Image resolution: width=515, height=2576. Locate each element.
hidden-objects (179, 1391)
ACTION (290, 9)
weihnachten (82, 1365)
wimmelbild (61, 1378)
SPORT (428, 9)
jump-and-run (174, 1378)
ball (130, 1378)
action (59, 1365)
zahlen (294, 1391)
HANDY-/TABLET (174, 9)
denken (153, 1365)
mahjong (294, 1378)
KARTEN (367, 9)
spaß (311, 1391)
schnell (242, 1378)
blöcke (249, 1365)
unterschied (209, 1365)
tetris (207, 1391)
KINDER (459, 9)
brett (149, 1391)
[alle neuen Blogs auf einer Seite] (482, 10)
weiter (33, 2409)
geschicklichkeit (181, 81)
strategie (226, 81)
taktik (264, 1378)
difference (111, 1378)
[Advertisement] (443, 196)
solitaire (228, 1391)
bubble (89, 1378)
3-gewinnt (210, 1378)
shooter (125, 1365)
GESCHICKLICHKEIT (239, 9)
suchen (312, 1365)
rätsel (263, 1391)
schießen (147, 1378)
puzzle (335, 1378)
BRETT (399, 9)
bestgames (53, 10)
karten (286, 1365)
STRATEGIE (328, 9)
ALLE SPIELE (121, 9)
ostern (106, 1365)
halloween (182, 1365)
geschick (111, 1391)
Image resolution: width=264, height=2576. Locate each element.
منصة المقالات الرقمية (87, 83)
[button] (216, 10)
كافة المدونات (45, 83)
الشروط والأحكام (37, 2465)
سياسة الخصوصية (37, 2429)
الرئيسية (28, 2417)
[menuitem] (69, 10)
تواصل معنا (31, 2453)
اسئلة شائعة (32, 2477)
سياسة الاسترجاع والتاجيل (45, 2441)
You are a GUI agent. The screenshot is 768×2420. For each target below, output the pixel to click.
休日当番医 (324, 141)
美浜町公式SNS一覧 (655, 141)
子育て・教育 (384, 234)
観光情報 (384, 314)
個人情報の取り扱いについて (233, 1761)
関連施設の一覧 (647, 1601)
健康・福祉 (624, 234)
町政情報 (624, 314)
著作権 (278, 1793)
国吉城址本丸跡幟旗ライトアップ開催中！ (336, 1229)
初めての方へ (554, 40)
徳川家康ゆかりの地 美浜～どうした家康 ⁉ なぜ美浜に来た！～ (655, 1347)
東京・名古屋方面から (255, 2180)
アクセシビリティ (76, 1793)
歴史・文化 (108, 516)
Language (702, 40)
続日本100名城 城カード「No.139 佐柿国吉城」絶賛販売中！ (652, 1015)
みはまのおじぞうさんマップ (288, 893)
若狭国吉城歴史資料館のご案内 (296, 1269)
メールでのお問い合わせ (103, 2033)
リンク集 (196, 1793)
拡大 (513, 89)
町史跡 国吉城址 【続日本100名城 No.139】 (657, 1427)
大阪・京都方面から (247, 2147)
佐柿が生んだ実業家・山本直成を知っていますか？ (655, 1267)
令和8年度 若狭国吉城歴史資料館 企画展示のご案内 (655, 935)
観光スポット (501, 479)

→ WHAT IS REQUIRED
Every record above is to be written out exactly.

→ RESULT OF THE TASK
Image resolution: width=515, height=2576. Locate each element.
hidden-objects (179, 1391)
ACTION (290, 9)
weihnachten (82, 1365)
wimmelbild (61, 1378)
SPORT (428, 9)
jump-and-run (174, 1378)
ball (130, 1378)
action (59, 1365)
zahlen (294, 1391)
HANDY-/TABLET (174, 9)
denken (153, 1365)
mahjong (294, 1378)
KARTEN (367, 9)
spaß (311, 1391)
schnell (242, 1378)
blöcke (249, 1365)
unterschied (209, 1365)
tetris (207, 1391)
KINDER (459, 9)
brett (149, 1391)
[alle neuen Blogs auf einer Seite] (482, 10)
weiter (33, 2409)
geschicklichkeit (181, 81)
strategie (226, 81)
taktik (264, 1378)
difference (111, 1378)
[Advertisement] (443, 196)
solitaire (228, 1391)
bubble (89, 1378)
3-gewinnt (210, 1378)
shooter (125, 1365)
GESCHICKLICHKEIT (239, 9)
suchen (312, 1365)
rätsel (263, 1391)
schießen (147, 1378)
puzzle (335, 1378)
BRETT (399, 9)
bestgames (53, 10)
karten (286, 1365)
STRATEGIE (328, 9)
ALLE SPIELE (121, 9)
ostern (106, 1365)
halloween (182, 1365)
geschick (111, 1391)
Image resolution: width=264, height=2576. Locate each element.
منصة المقالات الرقمية (87, 83)
[button] (216, 10)
كافة المدونات (45, 83)
الشروط والأحكام (37, 2465)
سياسة الخصوصية (37, 2429)
الرئيسية (28, 2417)
[menuitem] (69, 10)
تواصل معنا (31, 2453)
اسئلة شائعة (32, 2477)
سياسة الاسترجاع والتاجيل (45, 2441)
You are a GUI agent. The screenshot is 768×2420. For each target below, output the pixel to click.
休日当番医 (324, 141)
美浜町公式SNS一覧 (655, 141)
子育て・教育 (384, 234)
観光情報 (384, 314)
個人情報の取り扱いについて (233, 1761)
関連施設の一覧 (647, 1601)
健康・福祉 (624, 234)
町政情報 (624, 314)
著作権 (278, 1793)
国吉城址本丸跡幟旗ライトアップ開催中！ (336, 1229)
初めての方へ (554, 40)
徳川家康ゆかりの地 美浜～どうした家康 ⁉ なぜ美浜に来た！～ (655, 1347)
東京・名古屋方面から (255, 2180)
アクセシビリティ (76, 1793)
歴史・文化 (108, 516)
Language (702, 40)
続日本100名城 城カード「No.139 佐柿国吉城」絶賛販売中！ (652, 1015)
みはまのおじぞうさんマップ (288, 893)
若狭国吉城歴史資料館のご案内 (296, 1269)
メールでのお問い合わせ (103, 2033)
リンク集 (196, 1793)
拡大 (513, 89)
町史跡 国吉城址 【続日本100名城 No.139】 (657, 1427)
大阪・京都方面から (247, 2147)
佐柿が生んだ実業家・山本直成を知っていますか？ (655, 1267)
令和8年度 若狭国吉城歴史資料館 企画展示のご案内 (655, 935)
観光スポット (501, 479)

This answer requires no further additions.